Collect every line of the records that contains the string "each". Treat uppercase and lowercase letters as different.

--- EXCERPTED DATA ---
........

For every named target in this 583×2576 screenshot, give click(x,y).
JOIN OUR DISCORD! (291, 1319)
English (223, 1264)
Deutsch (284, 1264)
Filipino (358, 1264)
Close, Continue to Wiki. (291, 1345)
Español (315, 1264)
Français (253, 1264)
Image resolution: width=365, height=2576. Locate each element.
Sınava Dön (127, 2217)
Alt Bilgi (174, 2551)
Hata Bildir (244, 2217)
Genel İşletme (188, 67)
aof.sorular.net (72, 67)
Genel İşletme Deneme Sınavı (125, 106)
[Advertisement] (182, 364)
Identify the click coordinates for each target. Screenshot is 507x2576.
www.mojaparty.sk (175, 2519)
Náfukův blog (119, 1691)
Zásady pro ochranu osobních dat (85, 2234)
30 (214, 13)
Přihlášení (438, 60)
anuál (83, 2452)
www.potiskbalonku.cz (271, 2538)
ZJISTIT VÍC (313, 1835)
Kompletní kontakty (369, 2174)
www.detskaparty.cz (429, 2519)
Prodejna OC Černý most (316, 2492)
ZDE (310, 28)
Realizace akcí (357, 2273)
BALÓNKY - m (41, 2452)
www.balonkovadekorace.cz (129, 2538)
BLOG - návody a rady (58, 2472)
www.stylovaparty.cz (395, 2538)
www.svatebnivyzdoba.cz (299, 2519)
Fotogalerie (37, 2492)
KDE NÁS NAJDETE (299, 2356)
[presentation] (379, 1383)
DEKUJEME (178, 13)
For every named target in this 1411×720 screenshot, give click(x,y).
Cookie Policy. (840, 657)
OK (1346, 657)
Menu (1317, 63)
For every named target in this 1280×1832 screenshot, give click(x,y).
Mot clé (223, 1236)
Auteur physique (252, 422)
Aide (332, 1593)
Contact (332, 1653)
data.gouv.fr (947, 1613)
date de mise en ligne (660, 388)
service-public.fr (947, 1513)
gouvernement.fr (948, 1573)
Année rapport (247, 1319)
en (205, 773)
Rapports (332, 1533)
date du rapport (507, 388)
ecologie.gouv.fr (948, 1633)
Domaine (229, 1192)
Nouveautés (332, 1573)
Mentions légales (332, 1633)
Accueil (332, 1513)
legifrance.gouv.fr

........

--- EXERCISE SOLUTION ---
Image resolution: width=365, height=2576. Locate each element.
Identify the click coordinates for each target. Screenshot is 507x2576.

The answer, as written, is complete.